▶ [Challenge]:
Return the stretch of entries from the line that contains "You are a GUI" through the end of the entries, copied word for word. Leave the pictures out of your answer.

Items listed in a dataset
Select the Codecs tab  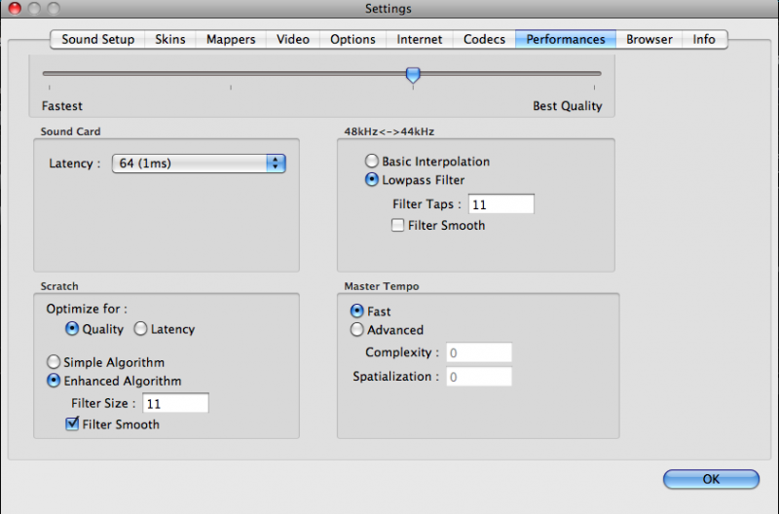[x=484, y=40]
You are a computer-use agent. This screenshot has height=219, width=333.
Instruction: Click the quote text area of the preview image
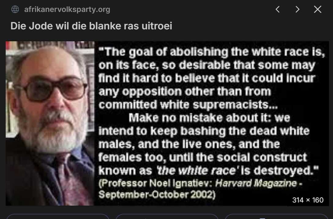[211, 123]
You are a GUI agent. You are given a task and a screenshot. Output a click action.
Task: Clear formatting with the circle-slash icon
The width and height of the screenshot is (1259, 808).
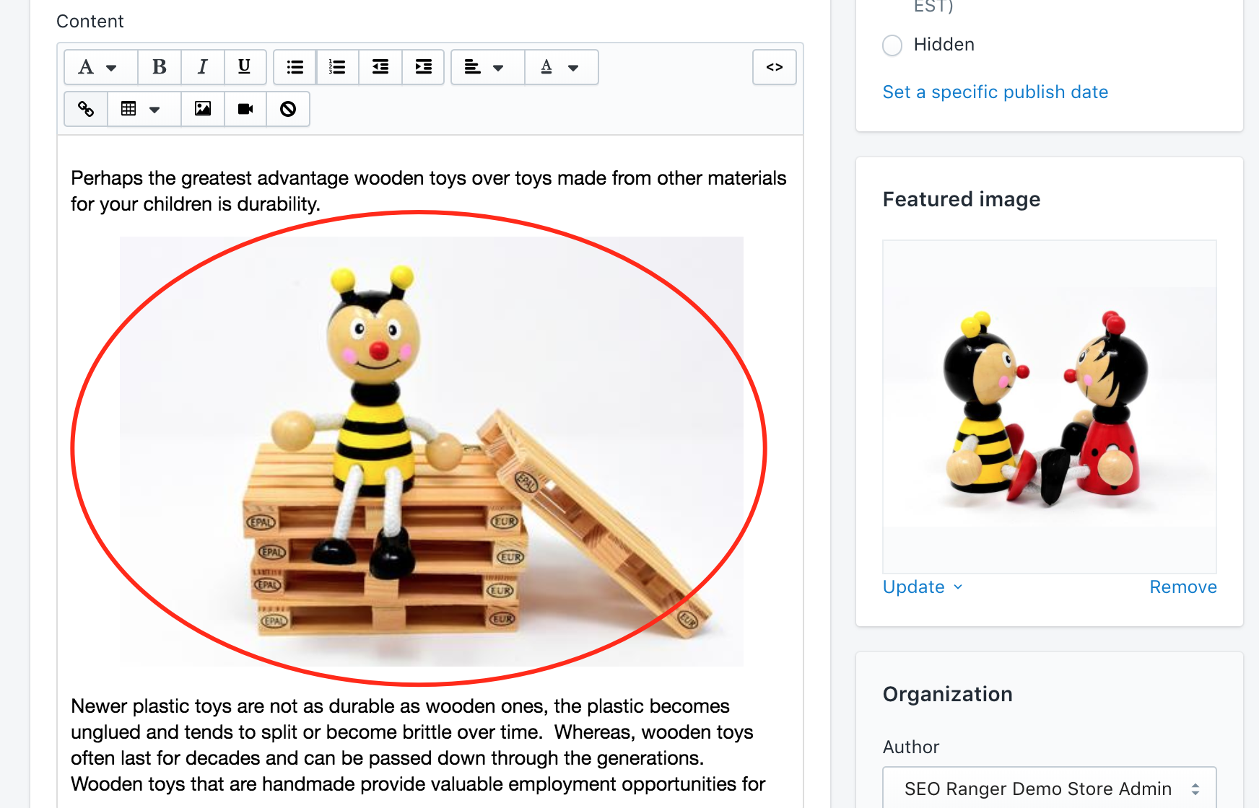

▶ [Result of this task]:
You are a GUI agent. You are given a task and a screenshot. Output a click action.
Task: Clear formatting with the circle-slash icon
The width and height of the screenshot is (1259, 808).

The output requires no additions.